En février 2019, cette égérie de la concurrence libre et non faussée au sein de l'Union bloquait le mariage entre le Français Alstom et l'Allemand Siemens, une décision qui avait suscité la colère de Paris et de Berlin. Les deux capitales entendaient créer un géant continental du ferroviaire, pour contrer les entreprises chinoises, notamment.

Pour la commissaire, dont le poids sera encore plus lourd dans la future mouture, l'industrie européenne ne doit pas se résumer à « des entreprises géantes » : « c'est un écosystème d'entreprise de toute taille et c’est l’une des raisons de la résilience de l’économie européenne », ou sa capacité à s'adapter. L'Union n'a pas de programme spécifique destiné à créer des « champions de l'industrie » et, pour Margrethe Vestager, elle ne doit pas en avoir. « La concurrence est le meilleur moyen pour une entreprise de se maintenir en forme et innovante », a-t-elle ajouté.

Ni pour le ferroviaire, ni pour le numérique.

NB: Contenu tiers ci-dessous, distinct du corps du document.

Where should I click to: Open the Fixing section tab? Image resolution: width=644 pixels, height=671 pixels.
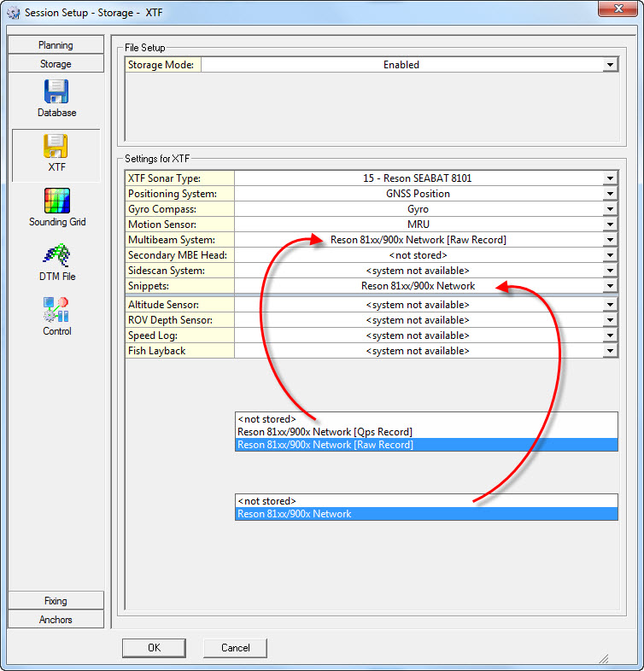pos(56,601)
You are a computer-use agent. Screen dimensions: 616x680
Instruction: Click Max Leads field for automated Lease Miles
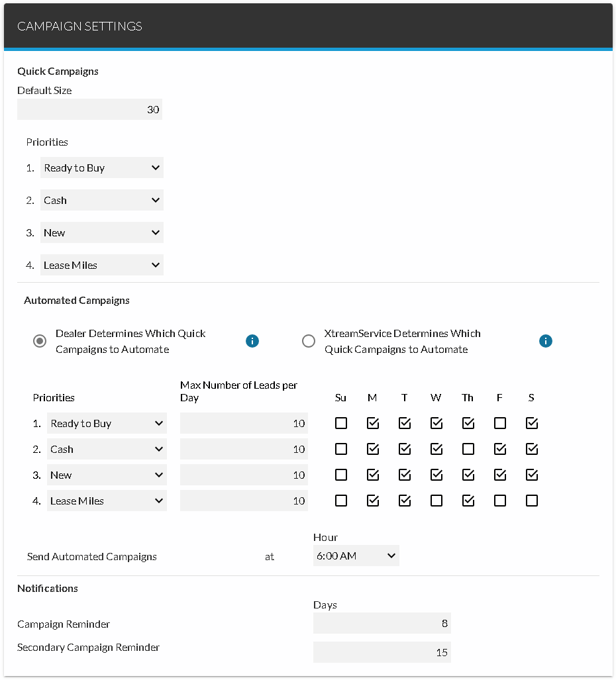pyautogui.click(x=244, y=501)
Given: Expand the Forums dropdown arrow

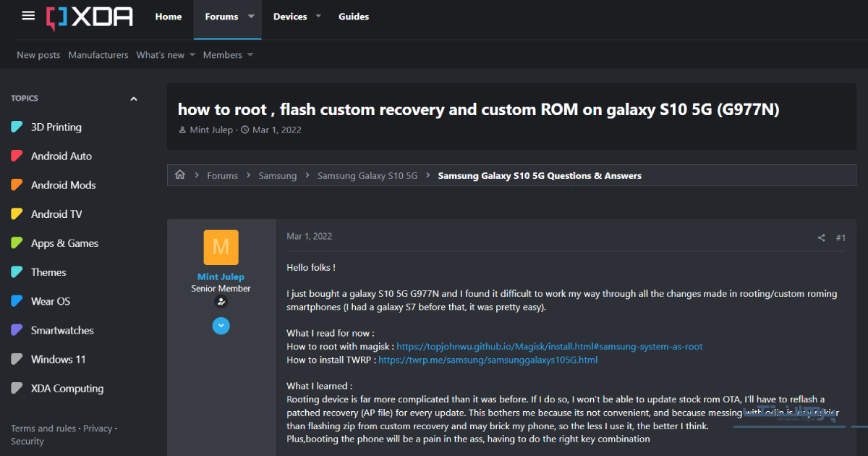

Margrethe Vestager, qui aura aussi, à partir du 1er décembre, la charge de la Transition numérique, entend miser sur les petites et moyennes entreprises, « qui constituent le gros de l'économie européenne » et qui sont, selon elle, aussi nombreuses à travailler sur l'intelligence artificielle qu'aux États-Unis.

Toujours dans cet entretien, Margrethe Vestager souhaite voir le travail européen se poursuivre sur le volet fiscal. Et cela notamment sur la publication par les entreprises des impôts dont elles s'acquittent – et ce pays par pays - et sur la taxe européenne sur le numérique.

Elle s'est également dite « surprise » et même « triste » du rejet de Sylvie Goulard, initialement proposée par la France pour un vaste portefeuille économique, puis refusée pour des questions de déontologie. La Danoise a rencontré son remplaçant, l'ancien ministre Thierry Breton, dont elle a eu une « très bonne impression ».

Et ce matin, le président du patronat français, le Medef, Geoffroy Roux de Bézieux, a répondu à la commissaire européenne : pour lui, « créer des champions européens n'est pas vieille école, c'est une manière d'assurer l'avenir » de toutes les entreprises européennes, quelle que soit leur taille.